Think Trump is going to protect Medicare? You've been had!


If you thought Donald Trump was going to protect Medicare, well, you've been had.

Everything Trump has done since the election suggests that he's ready to either sit back and let Republicans privatize the program or lead the charge himself.

First, he said absolutely nothing when Paul Ryan started talking about how Republicans would try to combine their Obamacare repeal efforts with a Medicare "overhaul".

Then, just a few days later, he named Georgia Congressman Tom Price, one of Washington's most vocal supporters for turning Medicare over to the giant for-profit health insurance companies, as the next Secretary of Health of Health Human Services, which oversees Medicare.

And now, a little more than a month after the election, Trump himself has all-but admitted that he himself is ready to privatize Medicare.

The healthcare section of his transition team's website now says that one of the next administration's top priorities will be to "Modernize Medicare, so that it will be ready for the challenges with the coming retirement of the Baby Boom generation - and beyond."

That is literally straight out of Paul Ryan's recurring plan to throw grandma off the cliff.

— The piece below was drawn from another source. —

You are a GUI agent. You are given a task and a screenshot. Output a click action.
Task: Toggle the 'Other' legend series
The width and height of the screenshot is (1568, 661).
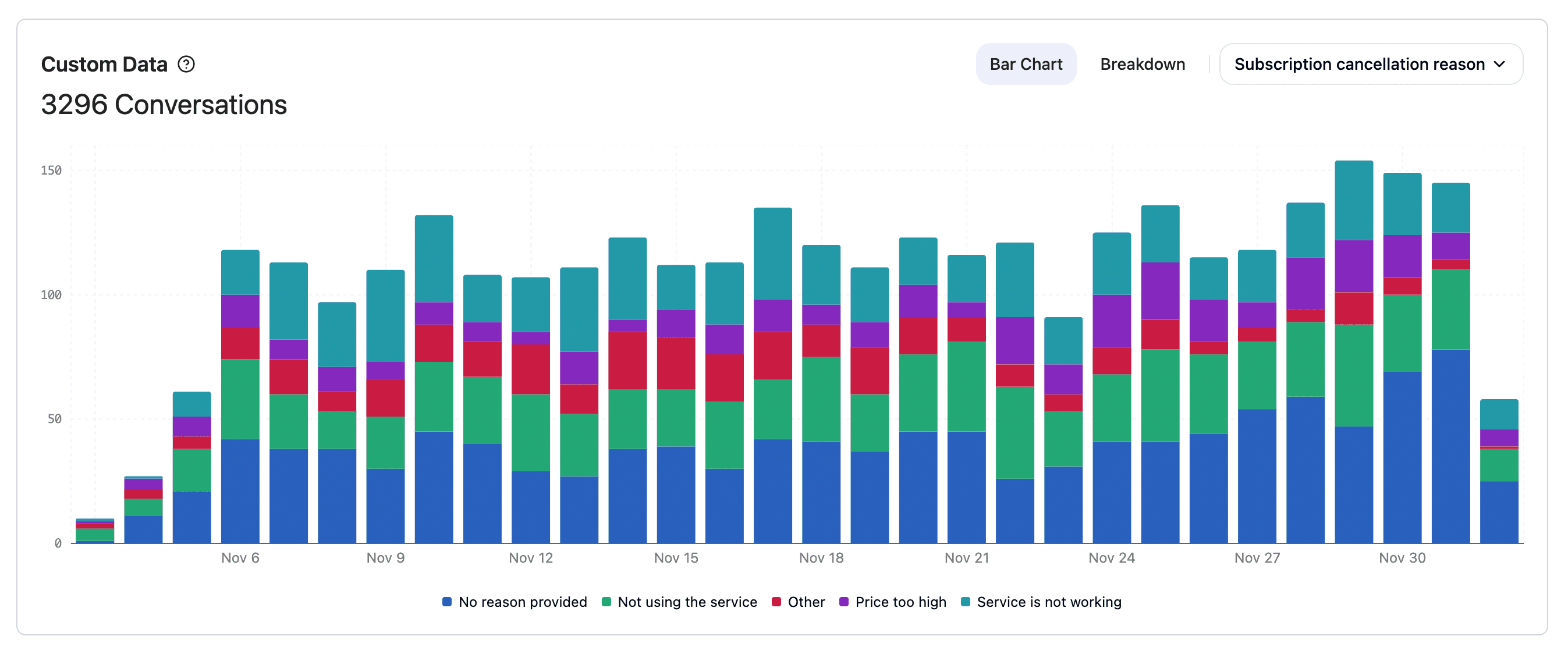[806, 602]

"Modernization," like "overhaul," and "streamline," is one of the weasel words Republicans like Ryan use to trick people into thinking they don't want to do what they actually want to do -- which is voucherize and privatize Medicare.

Republicans like Ryan (and now Trump) have to use these code words because they know that privatizing Medicare is incredibly unpopular.

In fact, according to a new Morning Consult Poll, a full 55 percent of Americans oppose any changes to Medicare and think it should "continue as it is today".

And why, exactly, do so many Americans oppose Medicare privatization?

Easy: they know that "privatization" really just means "profitization".

They know that it means turning the most successful healthcare program in American history from a public utility to a profit center for billionaires like United Healthcare CEO Stephen J. Hemsley, whose 2014 total compensation was $66 million, including $45 million in stock options.

They know that privatization goes against the entire point of having a program like Medicare in the first place.

As Ian Millhiser pointed out in ThinkProgress, "Speaker Paul Ryan's plan to voucherize Medicare would drive up out-of-pocket costs for seniors by about 40 percent."

If Trump actually goes forward with this push to privatize Medicare, he's going to be in for a rude awakening.